Let's establish some terminology first, because after 11 years in Poland I no longer speak English properly. Nor, of course, do I speak Polish with the facility of a native. So I guess this makes me not bi-lingual, but semi-lingual. Discuss. :)

By 'messenger program' I refer to those things like Yahoo, MSN, ICQ and so on which allow users to type to each live (and, increasingly, talk via microphones), send files and so on. By 'status line' I refer to those little messages which accompany one's user name on such programs, where one leaves comments about one's feelings, when one will be back on-line, and so on. For all I know, these are the accepted terms used by English-speakers all over the world; I am merely translating or calquing back from the Polish expressions, which I'm more familiar with. (The Polish expressions, of course, may themselves be calques of the English terms.

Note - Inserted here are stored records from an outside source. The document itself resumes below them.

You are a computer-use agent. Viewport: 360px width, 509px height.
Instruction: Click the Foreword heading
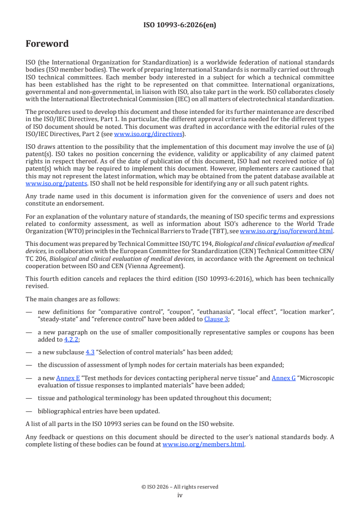47,44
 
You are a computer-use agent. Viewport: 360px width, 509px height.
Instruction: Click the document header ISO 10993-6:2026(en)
180,25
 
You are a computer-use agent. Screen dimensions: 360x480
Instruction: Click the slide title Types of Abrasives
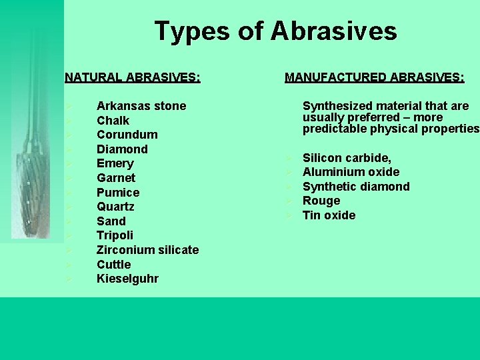(275, 31)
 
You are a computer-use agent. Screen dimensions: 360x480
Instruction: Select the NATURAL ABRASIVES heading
(132, 77)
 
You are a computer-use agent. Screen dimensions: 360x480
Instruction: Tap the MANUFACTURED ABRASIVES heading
(375, 77)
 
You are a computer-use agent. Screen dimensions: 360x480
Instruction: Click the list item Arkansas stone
(141, 106)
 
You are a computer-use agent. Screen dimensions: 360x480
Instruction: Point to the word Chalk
(113, 121)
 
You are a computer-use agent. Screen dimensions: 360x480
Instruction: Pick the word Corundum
(127, 135)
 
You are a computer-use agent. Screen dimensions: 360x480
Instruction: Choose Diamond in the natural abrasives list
(122, 149)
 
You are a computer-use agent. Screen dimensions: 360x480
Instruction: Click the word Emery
(115, 163)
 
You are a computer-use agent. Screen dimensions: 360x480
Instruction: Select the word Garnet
(116, 178)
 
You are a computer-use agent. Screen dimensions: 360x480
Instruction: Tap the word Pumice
(118, 193)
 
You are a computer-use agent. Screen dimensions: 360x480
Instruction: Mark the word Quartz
(116, 207)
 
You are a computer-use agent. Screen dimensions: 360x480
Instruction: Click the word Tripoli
(115, 235)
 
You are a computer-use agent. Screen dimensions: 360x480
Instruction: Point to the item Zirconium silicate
(147, 250)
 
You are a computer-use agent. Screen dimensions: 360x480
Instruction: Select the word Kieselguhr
(128, 279)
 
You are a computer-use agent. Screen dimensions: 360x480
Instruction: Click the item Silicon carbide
(347, 158)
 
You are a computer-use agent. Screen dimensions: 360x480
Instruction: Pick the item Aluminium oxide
(351, 172)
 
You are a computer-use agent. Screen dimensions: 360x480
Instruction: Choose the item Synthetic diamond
(356, 187)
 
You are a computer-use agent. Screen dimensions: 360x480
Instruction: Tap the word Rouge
(321, 201)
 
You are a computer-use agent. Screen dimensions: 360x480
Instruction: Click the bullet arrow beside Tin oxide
(288, 215)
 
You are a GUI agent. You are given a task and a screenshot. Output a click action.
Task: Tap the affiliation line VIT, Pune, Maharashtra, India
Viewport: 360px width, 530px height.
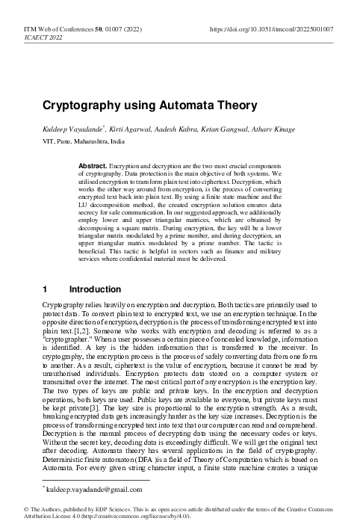[x=84, y=141]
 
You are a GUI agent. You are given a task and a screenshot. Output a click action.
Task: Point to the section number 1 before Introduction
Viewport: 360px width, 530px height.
[x=46, y=289]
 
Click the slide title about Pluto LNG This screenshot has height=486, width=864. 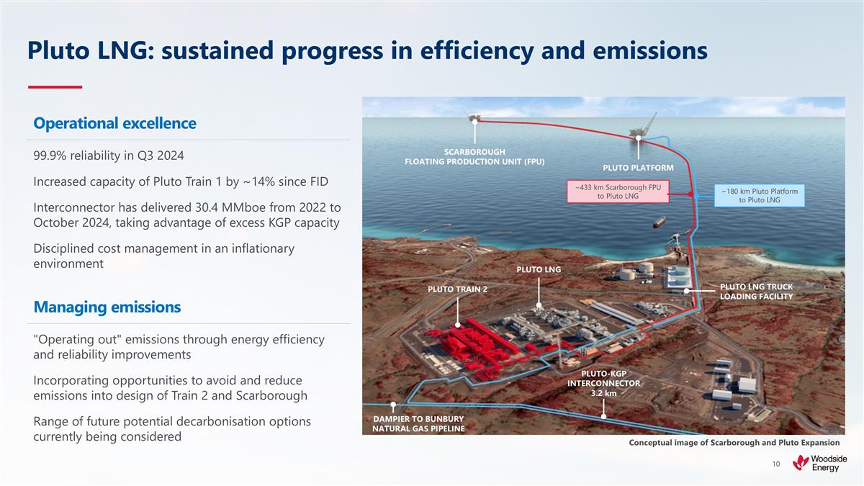point(367,50)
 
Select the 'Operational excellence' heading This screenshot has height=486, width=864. point(114,123)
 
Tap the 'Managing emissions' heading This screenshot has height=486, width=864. point(107,307)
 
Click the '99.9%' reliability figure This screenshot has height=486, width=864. point(50,156)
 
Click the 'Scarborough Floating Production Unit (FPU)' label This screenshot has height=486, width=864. point(474,156)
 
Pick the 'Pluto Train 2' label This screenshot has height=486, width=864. point(457,289)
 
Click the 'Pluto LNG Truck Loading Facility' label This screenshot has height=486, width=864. point(756,292)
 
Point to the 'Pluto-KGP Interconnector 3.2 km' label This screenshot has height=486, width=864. point(603,383)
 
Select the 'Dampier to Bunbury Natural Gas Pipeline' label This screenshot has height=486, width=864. point(418,423)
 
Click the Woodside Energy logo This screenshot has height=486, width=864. point(819,464)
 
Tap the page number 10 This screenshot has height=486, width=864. point(775,464)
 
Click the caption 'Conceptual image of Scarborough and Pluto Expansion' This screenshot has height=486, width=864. point(734,442)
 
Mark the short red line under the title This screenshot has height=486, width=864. point(55,87)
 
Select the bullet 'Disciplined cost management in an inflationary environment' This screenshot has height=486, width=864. point(164,256)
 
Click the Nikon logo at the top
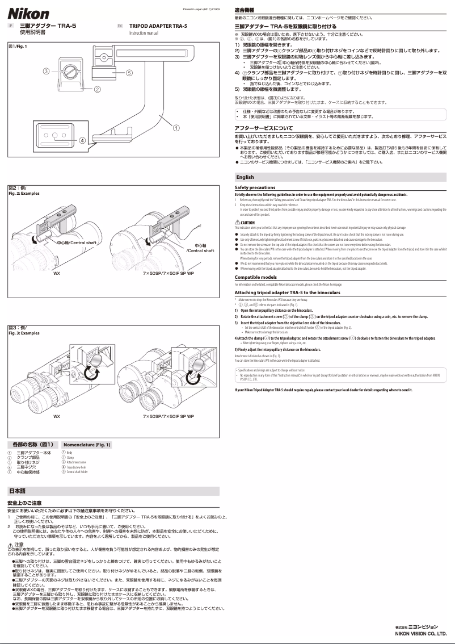(28, 14)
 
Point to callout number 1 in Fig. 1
(177, 127)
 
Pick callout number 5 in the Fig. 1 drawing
(129, 73)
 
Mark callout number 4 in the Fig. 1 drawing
(82, 140)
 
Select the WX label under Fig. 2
(57, 273)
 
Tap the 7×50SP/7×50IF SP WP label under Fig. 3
(168, 416)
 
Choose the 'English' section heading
(245, 177)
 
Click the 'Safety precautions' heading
(255, 187)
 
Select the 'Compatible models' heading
(256, 277)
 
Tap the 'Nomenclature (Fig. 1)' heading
(87, 444)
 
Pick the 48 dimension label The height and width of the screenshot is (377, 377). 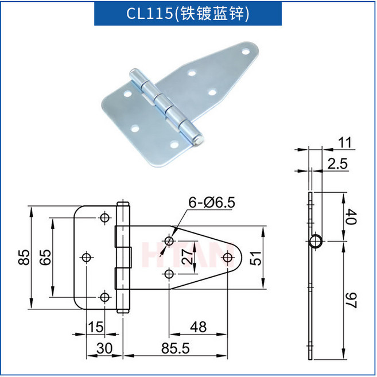click(198, 327)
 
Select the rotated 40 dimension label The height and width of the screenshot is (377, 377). click(351, 218)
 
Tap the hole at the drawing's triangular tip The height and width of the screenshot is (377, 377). click(228, 258)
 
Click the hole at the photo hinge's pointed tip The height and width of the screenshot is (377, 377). click(247, 50)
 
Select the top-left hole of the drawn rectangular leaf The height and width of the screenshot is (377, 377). click(104, 218)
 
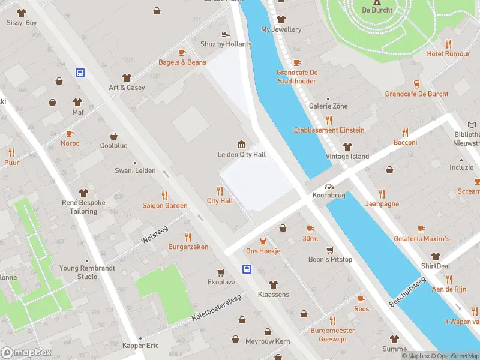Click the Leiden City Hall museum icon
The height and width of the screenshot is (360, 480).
241,144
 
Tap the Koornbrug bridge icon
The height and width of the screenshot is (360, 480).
329,186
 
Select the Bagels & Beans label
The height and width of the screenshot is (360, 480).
182,62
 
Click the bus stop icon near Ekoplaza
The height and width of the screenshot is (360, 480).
247,269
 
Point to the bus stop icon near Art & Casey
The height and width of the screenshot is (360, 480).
80,73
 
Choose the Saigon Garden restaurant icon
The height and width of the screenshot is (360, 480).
164,196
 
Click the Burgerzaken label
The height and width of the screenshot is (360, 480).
188,247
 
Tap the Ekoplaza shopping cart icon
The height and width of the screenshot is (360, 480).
221,272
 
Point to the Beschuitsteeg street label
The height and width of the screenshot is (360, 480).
407,292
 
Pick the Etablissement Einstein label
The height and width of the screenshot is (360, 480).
329,130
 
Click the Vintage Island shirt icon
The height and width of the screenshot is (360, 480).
347,146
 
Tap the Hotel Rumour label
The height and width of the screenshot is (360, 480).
448,54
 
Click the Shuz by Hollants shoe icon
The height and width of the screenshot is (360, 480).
225,35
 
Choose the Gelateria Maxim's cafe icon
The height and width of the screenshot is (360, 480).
421,229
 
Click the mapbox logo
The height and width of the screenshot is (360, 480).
26,352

In this way, I guess, a kind of universal computer language is evolving, much as there seem to be universal motorcycle languages and universal nuclear reactor languages and universal chemical textile languages evolved by specialists in each group which enable them to communicate beyond the bounds of their respective native languages.)

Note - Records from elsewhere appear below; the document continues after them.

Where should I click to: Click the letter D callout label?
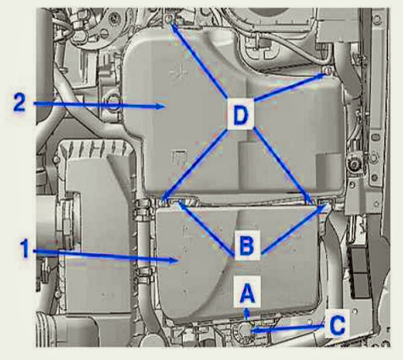240,114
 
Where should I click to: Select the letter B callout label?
246,245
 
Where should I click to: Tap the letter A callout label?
247,292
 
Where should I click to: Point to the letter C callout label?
337,325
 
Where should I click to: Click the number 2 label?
19,102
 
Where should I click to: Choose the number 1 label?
25,248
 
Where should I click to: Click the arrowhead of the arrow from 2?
160,106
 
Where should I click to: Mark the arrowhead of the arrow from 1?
175,260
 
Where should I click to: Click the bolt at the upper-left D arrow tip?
170,19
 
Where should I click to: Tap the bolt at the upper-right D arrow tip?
328,70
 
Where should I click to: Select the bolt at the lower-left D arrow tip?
163,202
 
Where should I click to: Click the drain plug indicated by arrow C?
245,330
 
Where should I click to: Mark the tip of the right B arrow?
327,206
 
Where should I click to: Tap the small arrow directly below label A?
247,313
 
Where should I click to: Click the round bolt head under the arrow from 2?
113,103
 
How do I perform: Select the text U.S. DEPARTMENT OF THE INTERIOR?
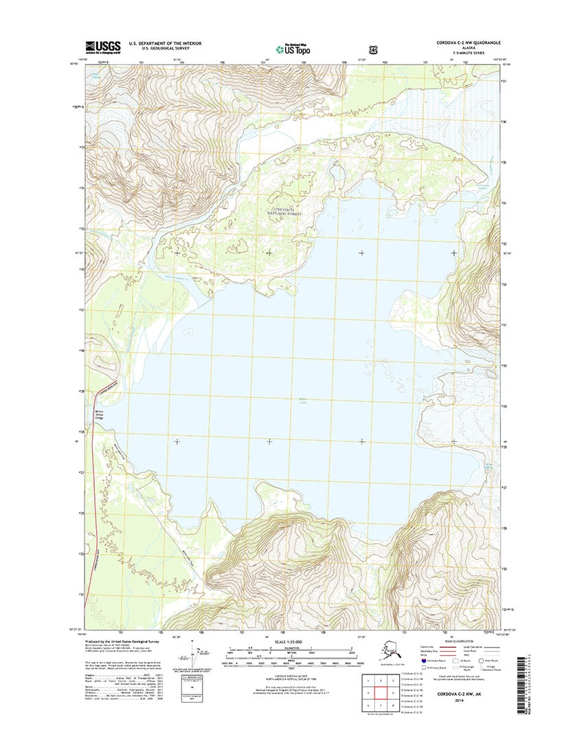click(166, 43)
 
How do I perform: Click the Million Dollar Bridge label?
click(99, 415)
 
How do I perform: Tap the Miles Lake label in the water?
click(303, 403)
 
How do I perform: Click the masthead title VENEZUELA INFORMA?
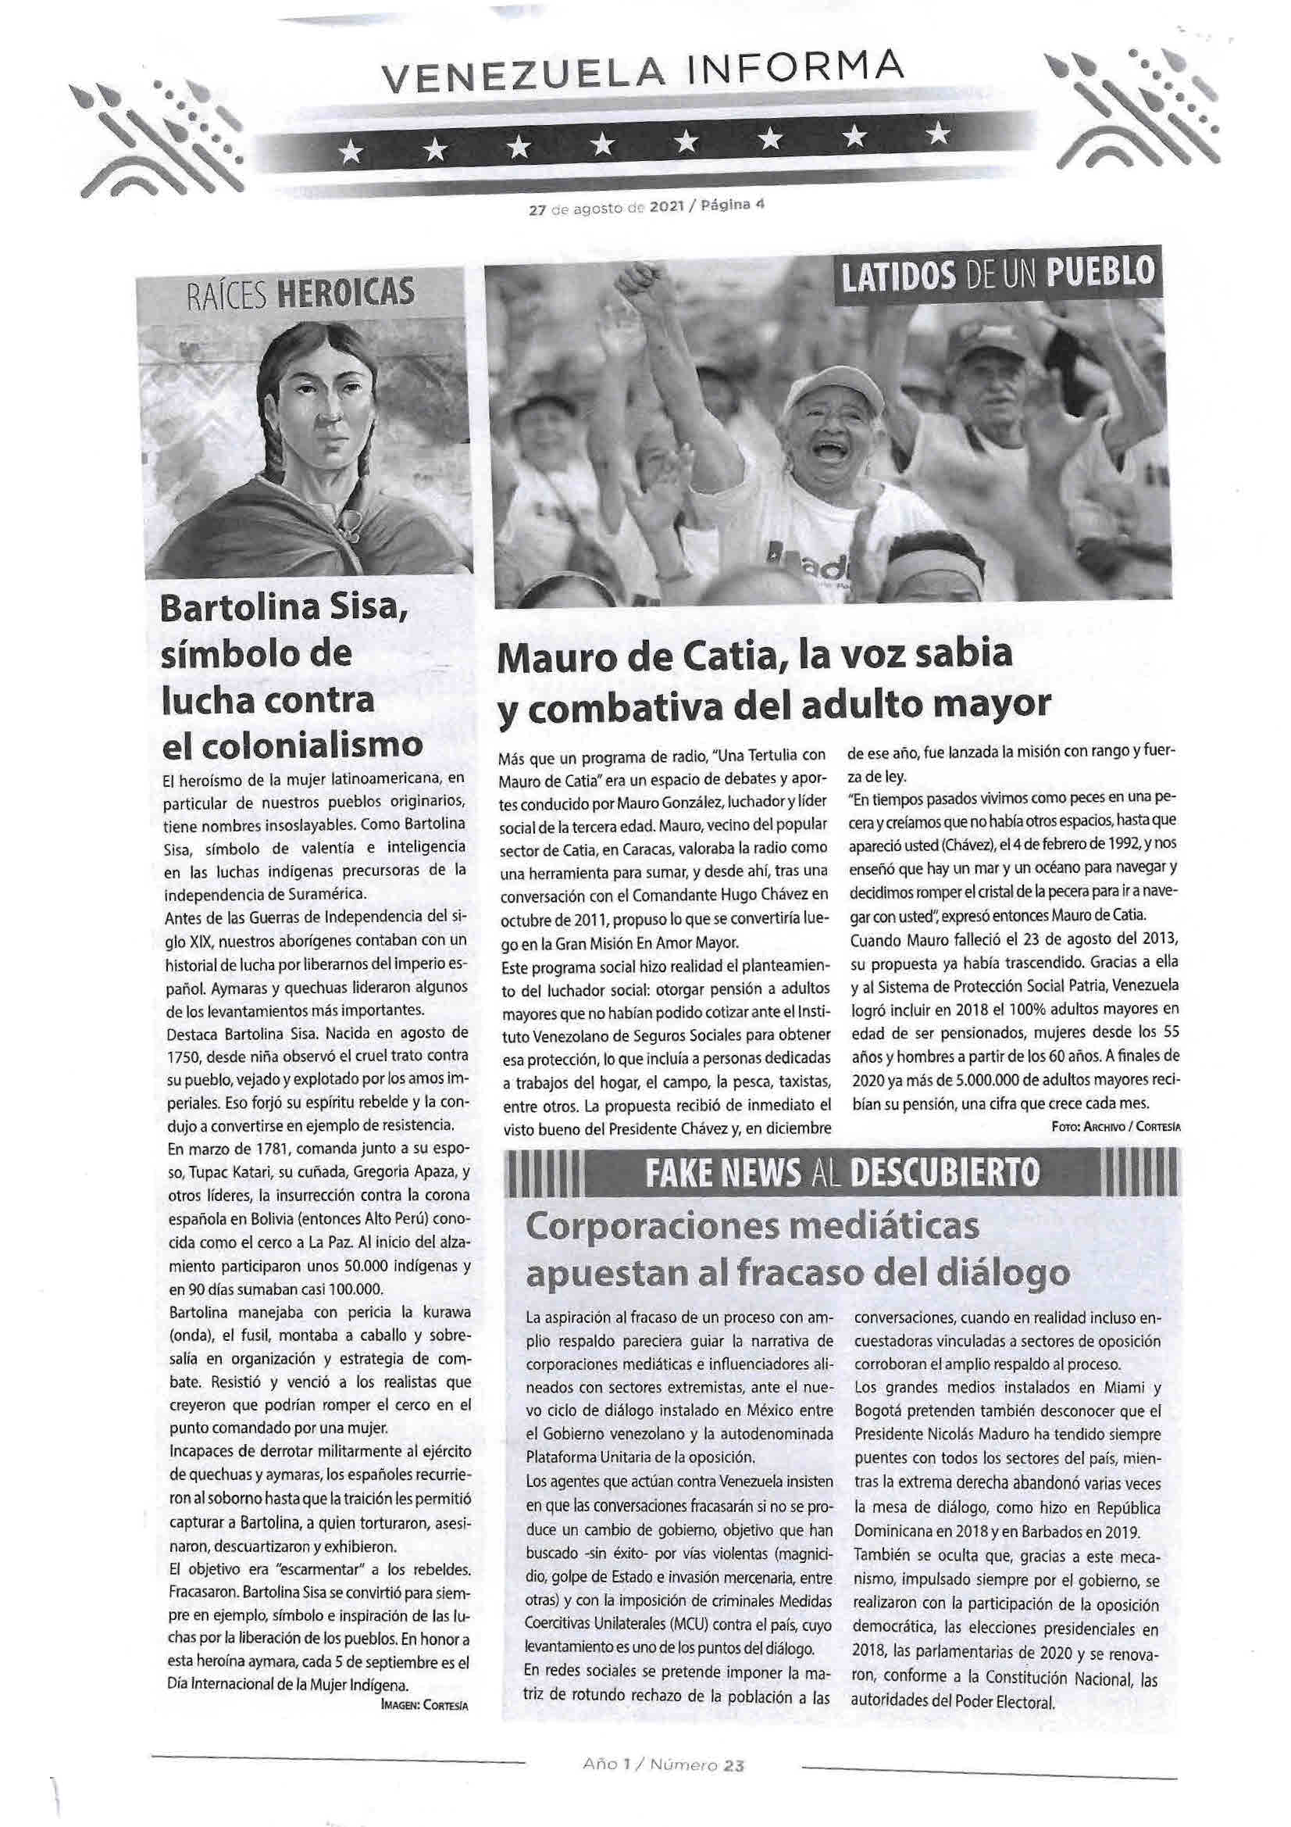(x=643, y=77)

One of my sweet victims in the high school I used to work at had written the URL of her own webpage in the status line of the messenger program she uses, which is the most popular free one in Poland, and which I also use. I assumed, since she had placed this information in the public forum of her status line, where presumably anyone who knows her can see it, that she had no problems with it being seen. So I looked at her webpage, and I told her that it was quite interesting. However, she was startled that I had done so and said that she didn't really intend for anyone outside her closest circle of friends to look at this page. My response to this was that if she'd posted the URL of her page on her messenger's status line, then she could hardly expect the people who were on her messenger list to avoid seeing it. Nothing which is visible on the Internet, however private we may wish it to be and whatever restrictions we may put on it, is ultimately private; whether by chance or by dedicated hacking, someone unwanted may see what we write. You can never know who's looking. So we have to bear that in mind whenever we write on the Net. (I agreed, though, for the sake of her privacy and peace of mind, not to look at her page anymore. And I haven't. Well, only once. Sorry, flower. :) )

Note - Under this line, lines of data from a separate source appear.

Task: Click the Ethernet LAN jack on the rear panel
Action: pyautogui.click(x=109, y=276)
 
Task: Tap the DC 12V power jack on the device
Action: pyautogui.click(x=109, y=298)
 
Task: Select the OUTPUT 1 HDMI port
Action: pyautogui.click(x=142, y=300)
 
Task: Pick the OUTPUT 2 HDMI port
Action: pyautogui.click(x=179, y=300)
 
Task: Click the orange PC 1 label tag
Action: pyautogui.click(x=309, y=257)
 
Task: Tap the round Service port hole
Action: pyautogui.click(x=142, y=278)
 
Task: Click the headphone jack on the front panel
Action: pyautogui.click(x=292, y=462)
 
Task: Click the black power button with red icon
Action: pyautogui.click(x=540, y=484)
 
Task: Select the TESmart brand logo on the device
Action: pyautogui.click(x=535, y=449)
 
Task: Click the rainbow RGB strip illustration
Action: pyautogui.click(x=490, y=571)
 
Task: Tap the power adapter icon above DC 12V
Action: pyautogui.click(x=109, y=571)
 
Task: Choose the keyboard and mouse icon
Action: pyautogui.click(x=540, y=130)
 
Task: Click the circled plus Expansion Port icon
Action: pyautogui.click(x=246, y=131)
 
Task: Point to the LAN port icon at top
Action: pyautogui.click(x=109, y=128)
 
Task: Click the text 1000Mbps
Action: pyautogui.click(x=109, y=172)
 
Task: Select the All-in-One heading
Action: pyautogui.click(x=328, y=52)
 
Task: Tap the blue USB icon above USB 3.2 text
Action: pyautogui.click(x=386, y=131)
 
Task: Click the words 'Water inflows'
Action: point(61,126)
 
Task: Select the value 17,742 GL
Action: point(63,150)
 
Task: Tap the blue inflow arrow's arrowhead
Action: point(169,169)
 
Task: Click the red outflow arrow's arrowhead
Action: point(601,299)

Some time later, I joined a bulletin board/discussion group for my school, which had been established by and was populated by the pupils of our school. Various discussions were under way, several of which concerned the teachers and teaching of our school. I felt myself to be in a position to comment on these opinions, and did so, agreeing with some posters and disagreeing with others. I also (I confess) shared some of my own opinions, especially concerning some of the other English teachers, which were less than complimentary. I did so thinking that this bulletin board, which seemed to be both by and for the students of the school, among whom my opinions were a) generally known and b) generally (though certainly not universally) agreed with, was not seen by anyone outside the pupils of our school.

Wrong. It transpired after some time that a number of our school's teachers had been 'lurking' (silently reading the comments without posting themselves) on this bulletin board; eventually the worsening atmosphere in the teachers' room found its expression in one of the teachers writing a long and involved post on the bulletin board making various allusions to my personal failings and general untrustworthiness in having gone behind my colleagues' backs with my opinions. (I readily admit that this itself was unacceptable behaviour, and that I should ideally have talked to them openly about my perceptions of their problems in order to find solutions. But I couldn't and didn't. My fault.) However, this action was the proverbial straw which broke the camel's back, and I felt unable to continue working with those other teachers in such an atmosphere; I resigned at the end of the school year, and now have other employment, more of which another time.

And so I have myself finally, at the cost of a job in a place I liked, learned the lesson which I so sententiously tried to teach my pupil with her URL address; nothing which is visible on the Internet, however private we may wish it to be and whatever restrictions we may put on it, is ultimately private. You can never know who's looking.

What does this mean for the concept of privacy, as we used to understand it? If every word we post and every keystroke we make is potentially visible to any number of unknowns, how do we react? Do we weigh every word we use with such paranoid care that we become unable to express ourselves freely, terrified that what we write may be misinterpreted (or worse, correctly interpreted)? Do we write whatever we think, in a 'publish and be damned' spirit, and deal with the consequences as they arise? Do we resort to a kind of cynical word-game, where what we write is without honesty, calculated merely to impress others and achieve the ends we desire (popularity, notoriety, fame) without having any core in the truth?

Or do we simply speak the truth to the best of our ability, but judging our tone and choice of language to avoid causing unnecessary offence - more or less as we do in our daily life, speaking physically in one-to-one conversations with the people we interact with?